**ACTIVITY**
Render the entries as a Markdown table, from the start of the entries through the line containing "Looking at the", with both ends included. Use the column names Row and Line, skip blank lines, and leave out the pictures.
Segment Open
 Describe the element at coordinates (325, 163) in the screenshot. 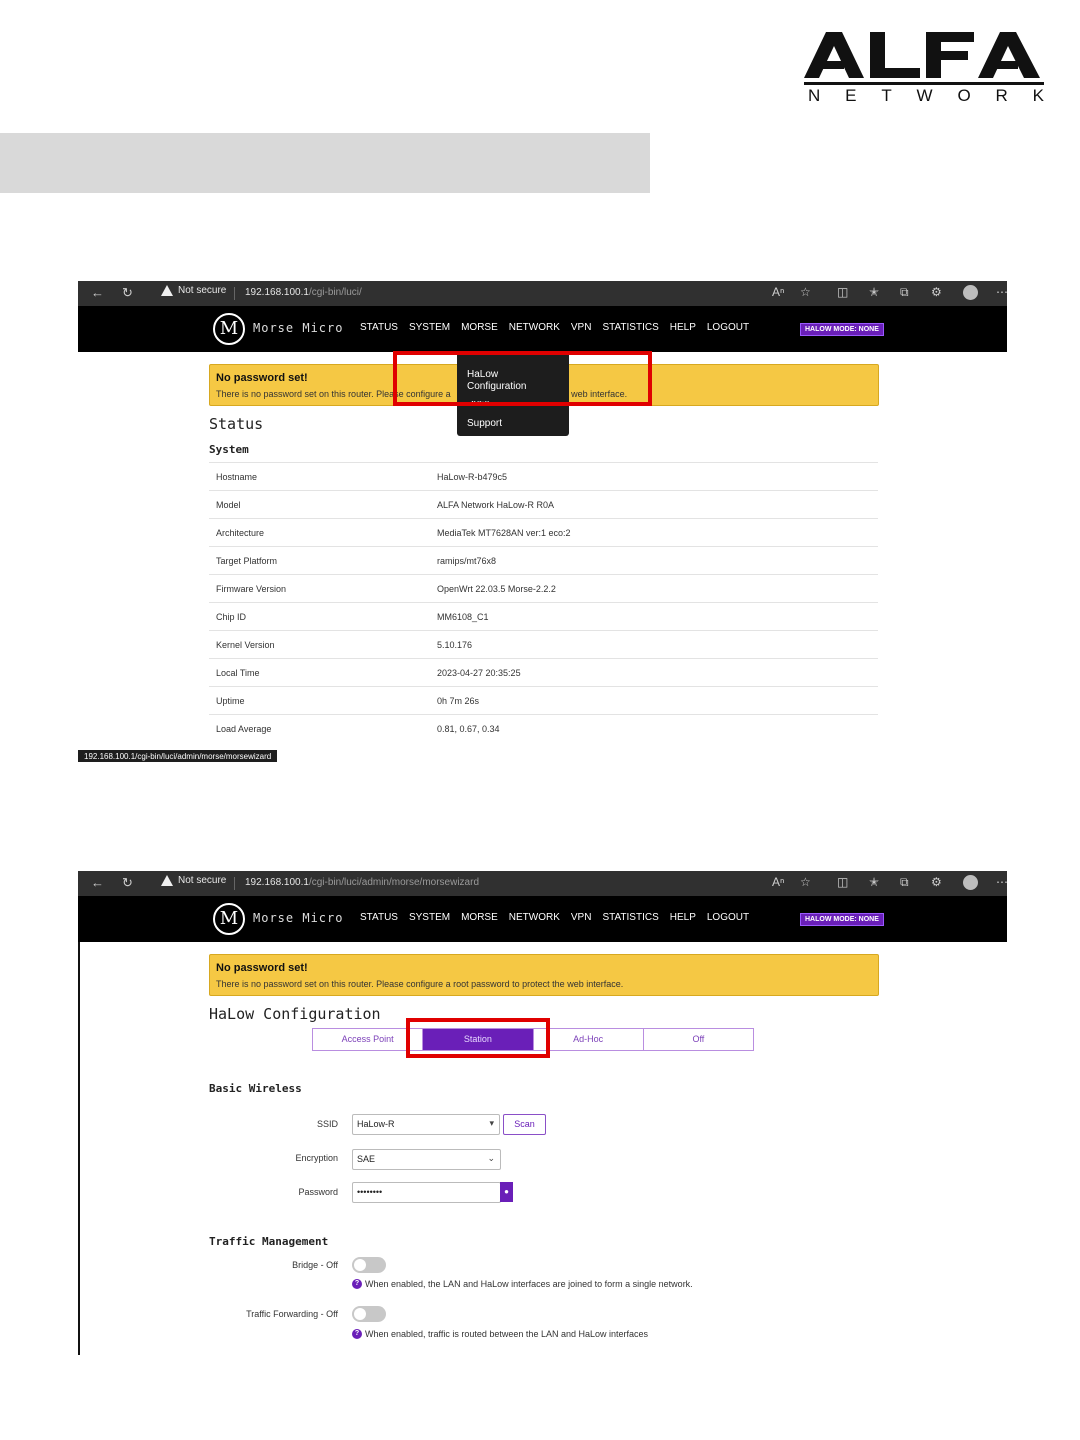

I see `section-banner` at that location.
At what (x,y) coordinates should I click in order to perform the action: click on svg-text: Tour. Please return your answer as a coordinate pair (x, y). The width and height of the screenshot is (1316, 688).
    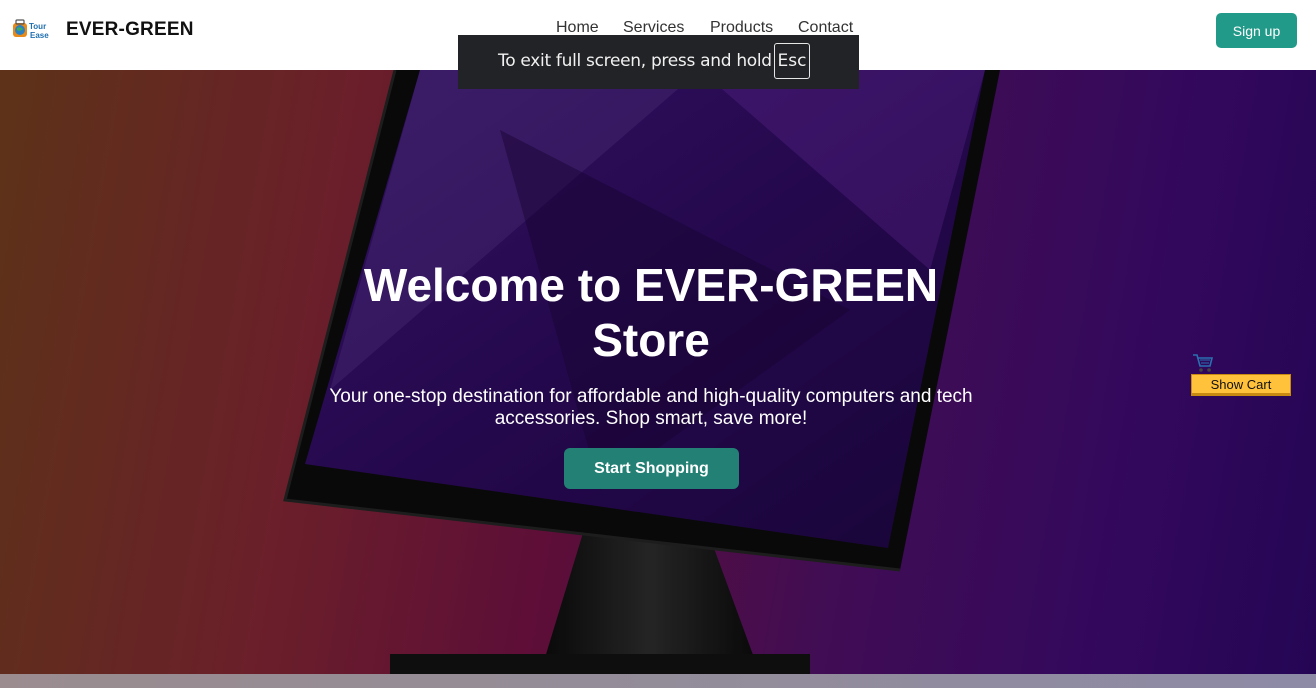
    Looking at the image, I should click on (38, 26).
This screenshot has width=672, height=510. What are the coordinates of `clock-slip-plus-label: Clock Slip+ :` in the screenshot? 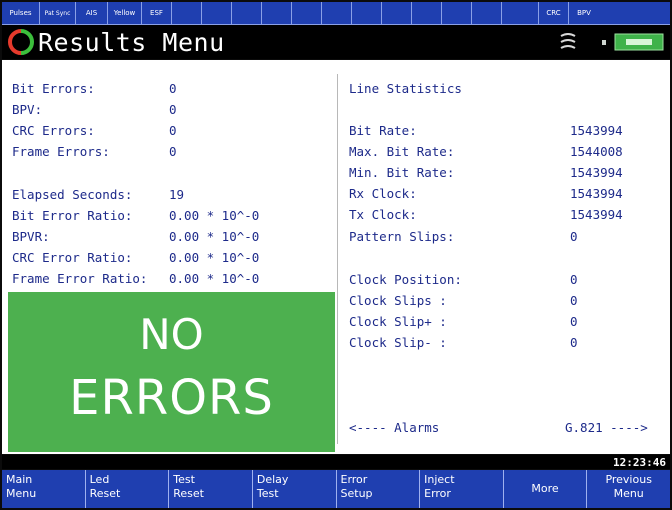 It's located at (398, 322).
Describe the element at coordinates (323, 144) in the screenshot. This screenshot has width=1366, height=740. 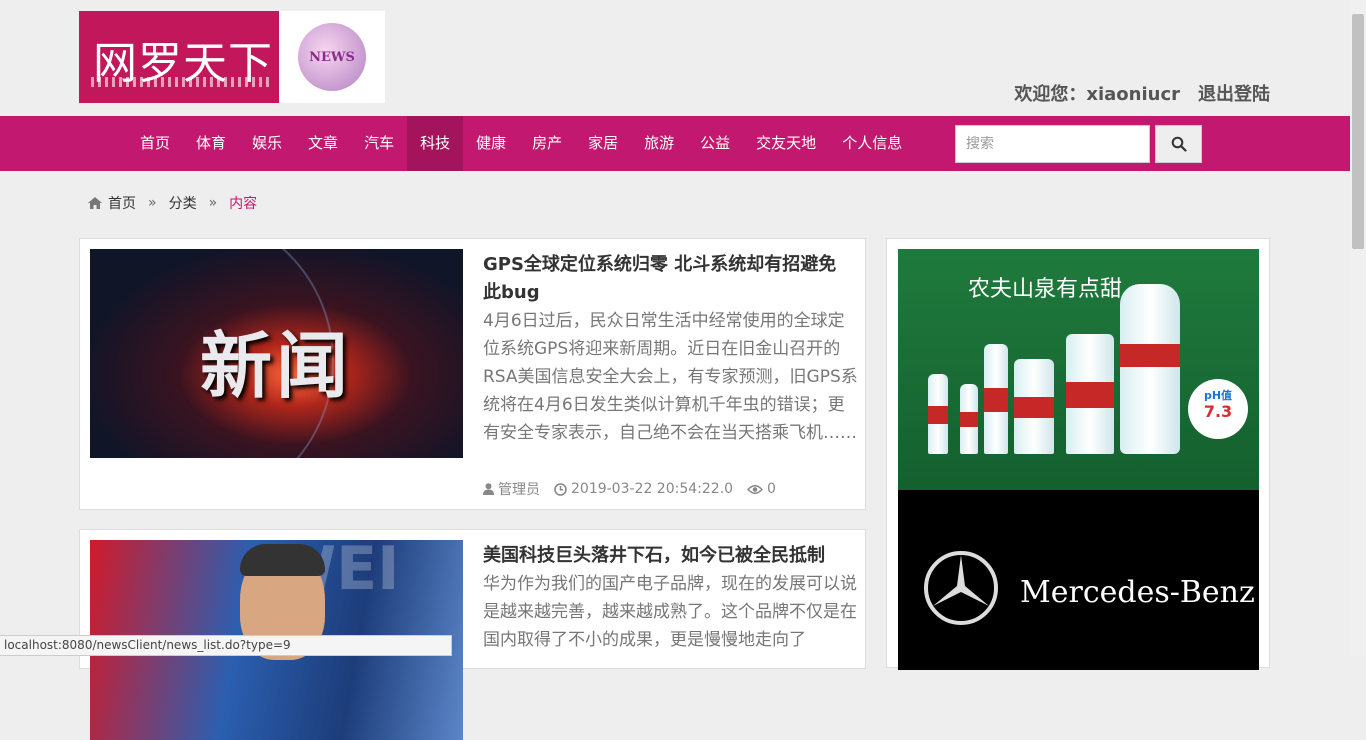
I see `nav-item: 文章` at that location.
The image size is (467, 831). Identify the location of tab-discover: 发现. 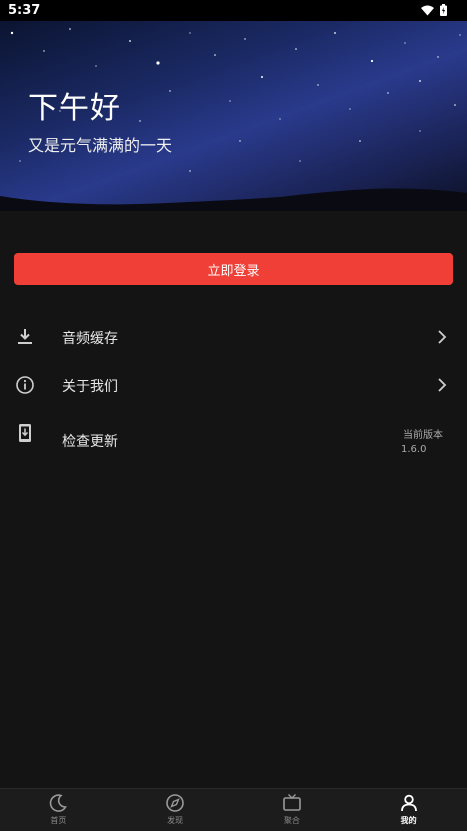
(176, 810).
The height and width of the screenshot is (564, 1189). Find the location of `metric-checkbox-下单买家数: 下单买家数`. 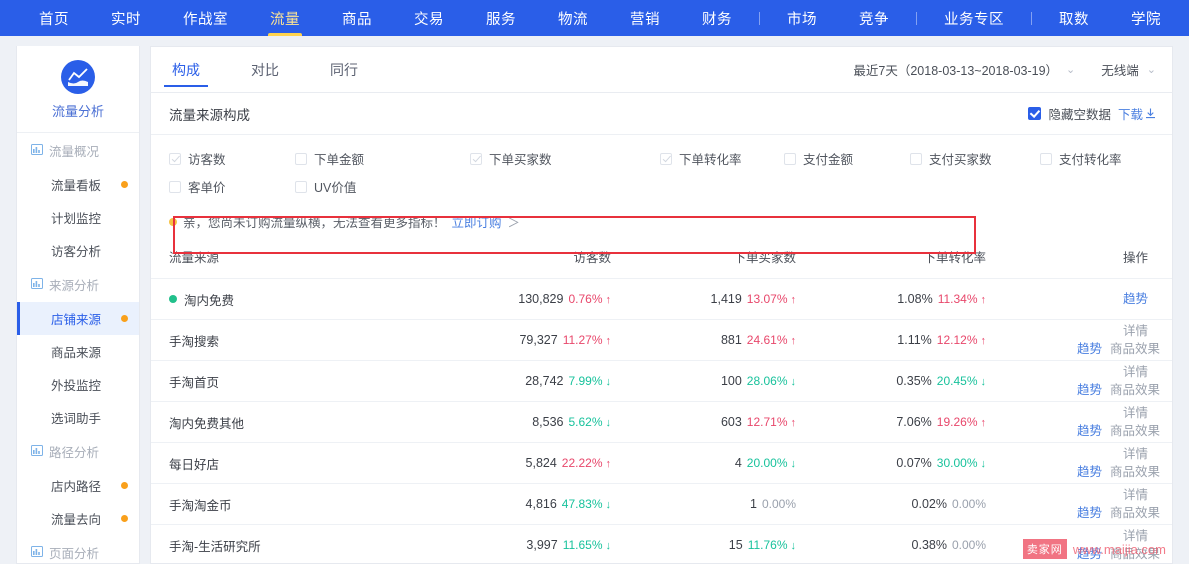

metric-checkbox-下单买家数: 下单买家数 is located at coordinates (565, 158).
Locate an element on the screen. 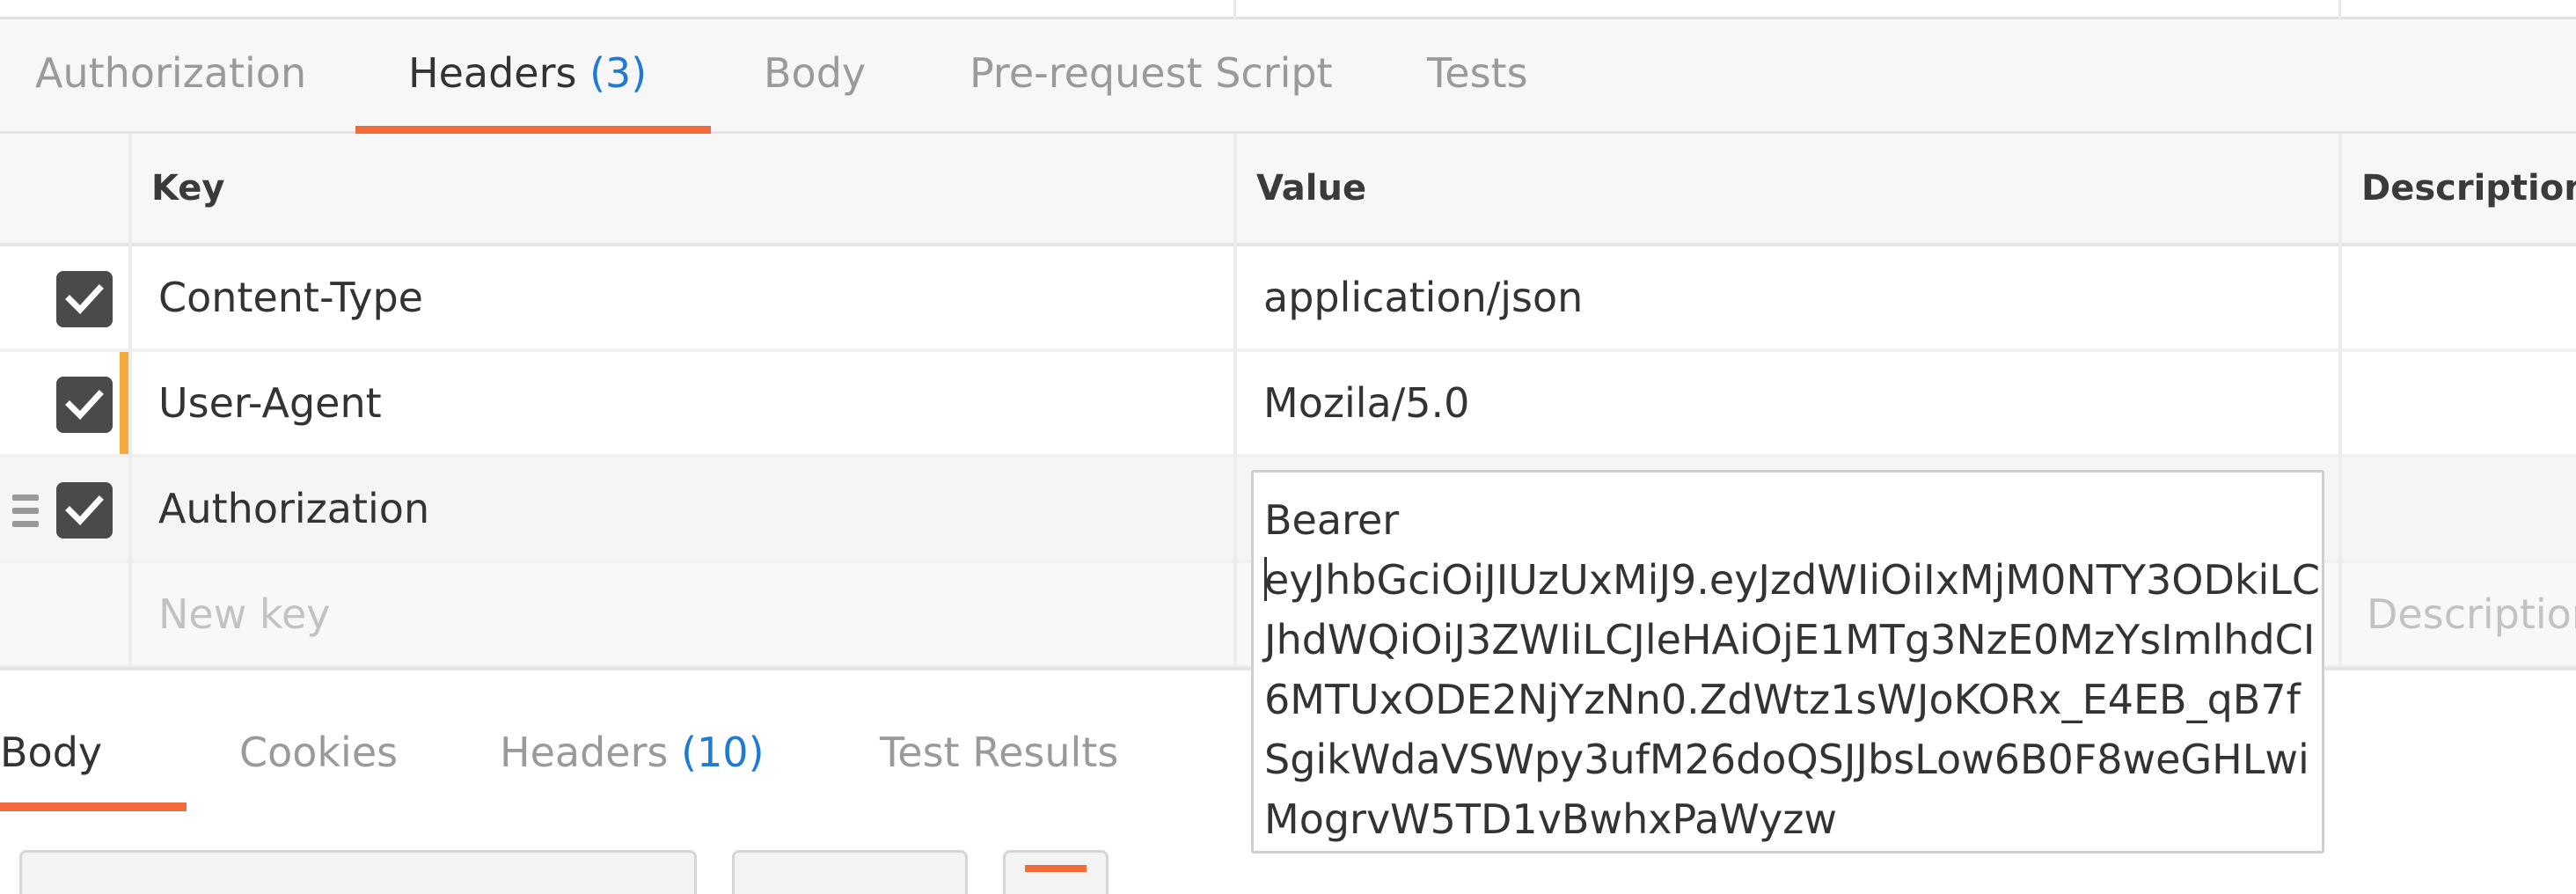  wrap-lines-button is located at coordinates (1056, 872).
Segment Closed
**SOLVED PROBLEM**
| Row | Line |
|---|---|
| 1 |  Describe the element at coordinates (325, 163) in the screenshot.  |
| 2 | I see `section-banner` at that location. |
| 3 | At what (x,y) coordinates should I click in order to perform the action: click on svg-text: Tour. Please return your answer as a coordinate pair (x, y). The width and height of the screenshot is (1316, 688). |
| 4 |     Looking at the image, I should click on (38, 26). |